◆ **Problem to solve**:
Copy out the entries word for word, starting with the first line and going on through the line that contains "[x=1585, y=172]".

-- Start --

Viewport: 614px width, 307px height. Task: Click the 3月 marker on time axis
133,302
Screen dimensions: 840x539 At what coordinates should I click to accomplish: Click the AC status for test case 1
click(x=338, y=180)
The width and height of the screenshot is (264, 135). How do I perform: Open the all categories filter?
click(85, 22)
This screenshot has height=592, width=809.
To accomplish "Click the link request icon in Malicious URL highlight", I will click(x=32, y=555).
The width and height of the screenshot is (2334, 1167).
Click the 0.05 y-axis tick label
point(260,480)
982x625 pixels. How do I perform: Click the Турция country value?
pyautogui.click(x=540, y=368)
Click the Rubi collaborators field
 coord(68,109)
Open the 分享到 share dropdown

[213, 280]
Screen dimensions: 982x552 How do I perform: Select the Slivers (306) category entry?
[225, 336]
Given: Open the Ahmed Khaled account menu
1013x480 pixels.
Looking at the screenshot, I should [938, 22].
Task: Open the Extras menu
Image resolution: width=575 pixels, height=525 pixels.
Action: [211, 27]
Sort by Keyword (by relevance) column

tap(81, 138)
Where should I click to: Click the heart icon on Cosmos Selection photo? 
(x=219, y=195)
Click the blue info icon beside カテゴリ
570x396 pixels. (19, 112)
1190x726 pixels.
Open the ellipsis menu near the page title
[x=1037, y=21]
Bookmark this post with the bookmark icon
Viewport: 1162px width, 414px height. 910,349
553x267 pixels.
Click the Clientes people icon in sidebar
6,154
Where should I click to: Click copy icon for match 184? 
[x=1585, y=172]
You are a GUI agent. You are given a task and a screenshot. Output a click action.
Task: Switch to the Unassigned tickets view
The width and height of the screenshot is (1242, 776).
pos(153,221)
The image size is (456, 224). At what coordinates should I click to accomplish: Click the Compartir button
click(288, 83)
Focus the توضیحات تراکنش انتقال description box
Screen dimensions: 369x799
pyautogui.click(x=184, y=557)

-- End --

◆ **Solved exercise**:
Viewport: 614px width, 307px height. Task: Click the 3月 marker on time axis
133,302
Screen dimensions: 840x539 At what coordinates should I click to accomplish: Click the AC status for test case 1
click(x=338, y=180)
The width and height of the screenshot is (264, 135). How do I perform: Open the all categories filter?
click(85, 22)
This screenshot has height=592, width=809.
To accomplish "Click the link request icon in Malicious URL highlight", I will click(x=32, y=555).
The width and height of the screenshot is (2334, 1167).
Click the 0.05 y-axis tick label
point(260,480)
982x625 pixels. How do I perform: Click the Турция country value?
pyautogui.click(x=540, y=368)
Click the Rubi collaborators field
 coord(68,109)
Open the 分享到 share dropdown

[213, 280]
Screen dimensions: 982x552 How do I perform: Select the Slivers (306) category entry?
[225, 336]
Given: Open the Ahmed Khaled account menu
1013x480 pixels.
Looking at the screenshot, I should [938, 22].
Task: Open the Extras menu
Image resolution: width=575 pixels, height=525 pixels.
Action: [211, 27]
Sort by Keyword (by relevance) column

tap(81, 138)
Where should I click to: Click the heart icon on Cosmos Selection photo? 
(x=219, y=195)
Click the blue info icon beside カテゴリ
570x396 pixels. (19, 112)
1190x726 pixels.
Open the ellipsis menu near the page title
[x=1037, y=21]
Bookmark this post with the bookmark icon
Viewport: 1162px width, 414px height. 910,349
553x267 pixels.
Click the Clientes people icon in sidebar
6,154
Where should I click to: Click copy icon for match 184? 
[x=1585, y=172]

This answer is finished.